Post-Trash Facebook Post-Trash Twitter

Low Healer - "Hold Music" | Album Review

by Chris Polley (@qhrizpolley)

There’s something magical about coming across a new band who only has one release to their name and, more specifically, that release feels like an anachronism in the world of an already past-obsessed artform such as indie rock. The term, which has been referred to as a genre but has in actuality become more of an economic misnomer, traffics so often in manufactured nostalgia and aesthetic mimicry by musical artists of all social strata that it has essentially become meaningless. In the case of Low Healer (the nom de rock for Nicola Leel, formerly of London-based trio Doe), it’s neither reductive nor empty. Instead, the six tracks that comprise hold music are uniformly immaculate grunge-pop that far surpass the typically replicative tendencies of their peers on all levels. It’s familiar and refreshing—true indie rock, through and through.

Opener “Bad News” rumbles with garage rock fuzz, propulsive drums, and immaculate multi-tracked vocals, readying the listener for two-and-a-half solid minutes of smooth and steady—but ever simmering—aggression. Compared to the bassless trio Doe, this is thick and gooey stuff full of gauzy low end, which makes sense as Leel has found herself filling in on the instrument for a lot of NYC bands since she moved across the pond and started up Low Healer.

“That definitely changed my brain chemistry—since being in New York, my songwriting has been much more riff-centred, [which is] a freedom afforded by not having to hold down power chords to fill the space in a bassless three-piece,” Leel said in an interview with Post-Trash. “I often start with the bass part now then build up from there by recording demos and noodling on top until something cool comes out.”

Next, “Capable” is a slow-burning earworm that clearly has a similar origin story, beginning by caustically slamming down a discordant stop-start riff that reprises after a whizz-bang chorus that’s equally catchy and off-putting. The bass buzzes from beginning to end while the guitar ping-pongs and sputters like a rabid, menacing rodent trying desperately to escape a convoluted and malicious maze. It makes sense here more than any other song that Kim Deal is a touchstone artist for Leel, but don’t call her a 90s kid.

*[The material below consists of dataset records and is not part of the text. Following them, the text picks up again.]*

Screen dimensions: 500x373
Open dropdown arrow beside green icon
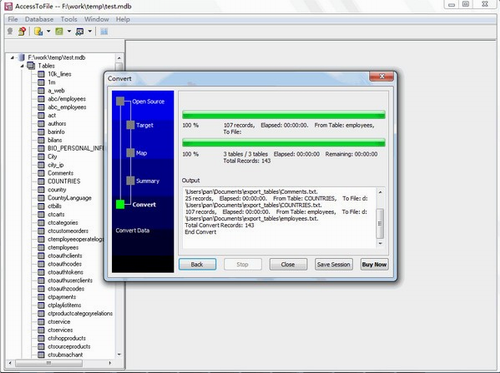69,31
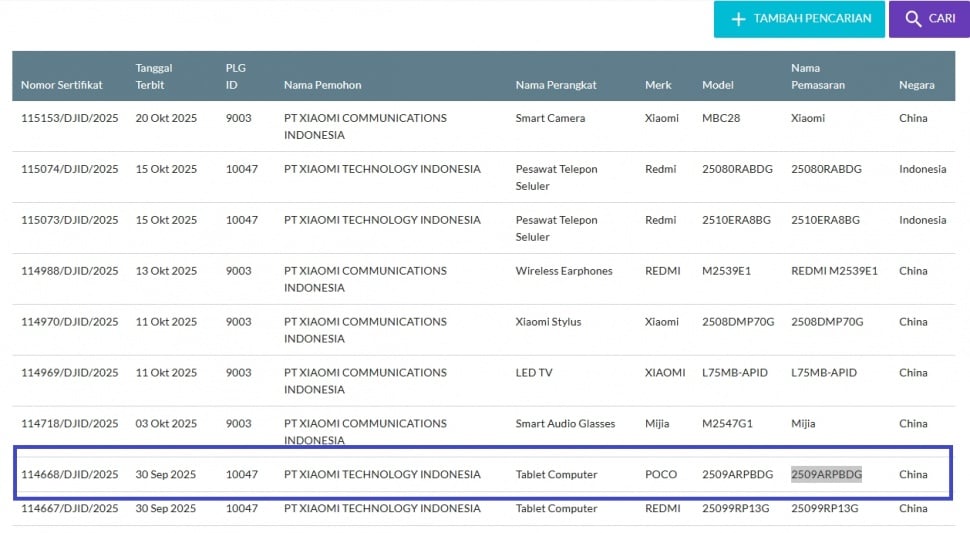Click the highlighted 2509ARPBDG marketing name text
Viewport: 970px width, 533px height.
[826, 474]
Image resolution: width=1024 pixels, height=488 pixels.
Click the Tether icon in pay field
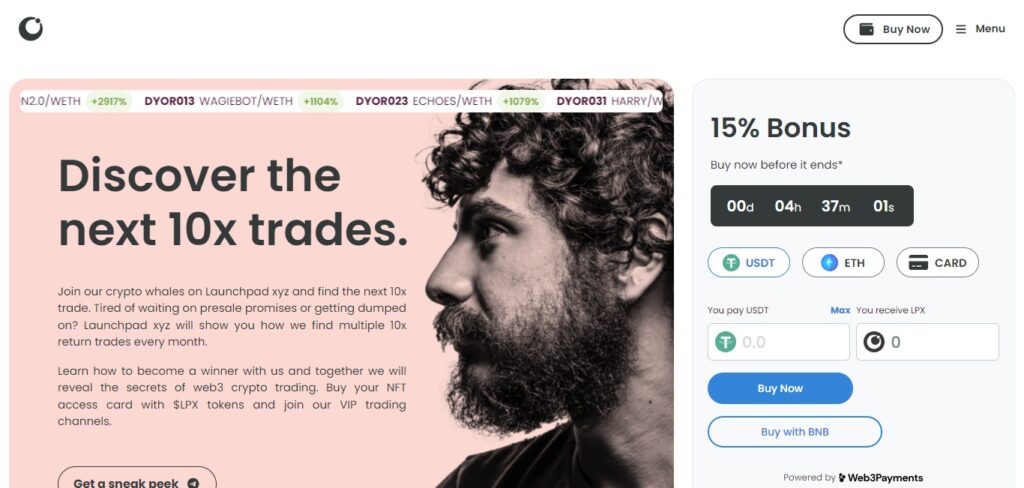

“The Breeders have been a constant through most of my projects, [though] I’d say there’s a playfulness to most of my influences that transcends era,” Leel said. “For the newer songs I’ve been more influenced by weird fast egg punk, but the more time goes on the closer I get to my final form of a boomer who just wants to write classic 70s rock.”

The EP’s arguable centerpiece, the short-and-sweet but magnanimous “Golden Light,” is a perfect example of this fluidity of influence across eras. Leel’s voice is lifted atop a chugging chord progression that’s just as memorable as the misleadingly sardonic lyrics, suggesting a kitchen-sink approach that also values concision and impact as much as size and scope. The pummeling percussion that helps the melody zip along is courtesy of Jake Popyura of Supermilk, whose deftness on the drums is now sorely missed in the UK scene as he’s since been diagnosed with ALS (all profits from hold music go toward the Motor Neuron Disease Association).

“Avoidance keeps me holding strong,” Leel wryly sings on “Home,” a smoldering gem kicking off the record’s second half. Considering how passionately she speaks about Popyura’s contributions to music, it’s clear that even as she wrestles with starting a new life in the States. Her heart remains in England with the community out of whom her dedication to the craft was borne. When a sneering, repetitive bridge pops out of nowhere, leading the track to a devastating outro so beefy it could be mistaken for a wall of quarter-pounders, it cements a new identity for Leel that is nevertheless still very much shaped by her life back home, as it is the new one she’s found stateside.

Never has a dirge sounded so searing as it does on the penultimate and curiously titled “KS Rip.” (“I started it by ripping off the opening drum beat of a band you’ve never heard of and I’ll never tell you,” she said when asked). And finally, ending the stacked short-player is the bubbly and (by comparison, anyway) downright calming closer “Of It’s Time,” which may be a typo or—more likely—a clever punctuation play on the idea of how to start a new chapter of one’s life while also feeling constantly connected to the past.

When asked about the EP’s ironic title (these bangers are anything but the innocuous and ignorable ditties typically referred to as “hold music”), Leel is quick to point out the plentiful reasons it makes sense:

“[The title] felt appropriate because I recorded all the songs myself at home over the course of 5 years and it felt like a holding period,” Leel said. “My old band wrapped up, I moved to the U.S., COVID happened and I was writing a mixture of songs for various projects [and] for no projects at all. In getting Low Healer off the ground, I felt I needed to purge these collected bits on an EP first, as like, some holding music.”

One more potential meaning to add to the pile is that these small-scale but big-hearted tunes also have that kind of embracive quality one always wants from an independently made rock record (literal translation only). Leel holds herself, the past holds her, and thereby the listener is held too—rapt, hitting repeat, and anxiously awaiting the follow-up.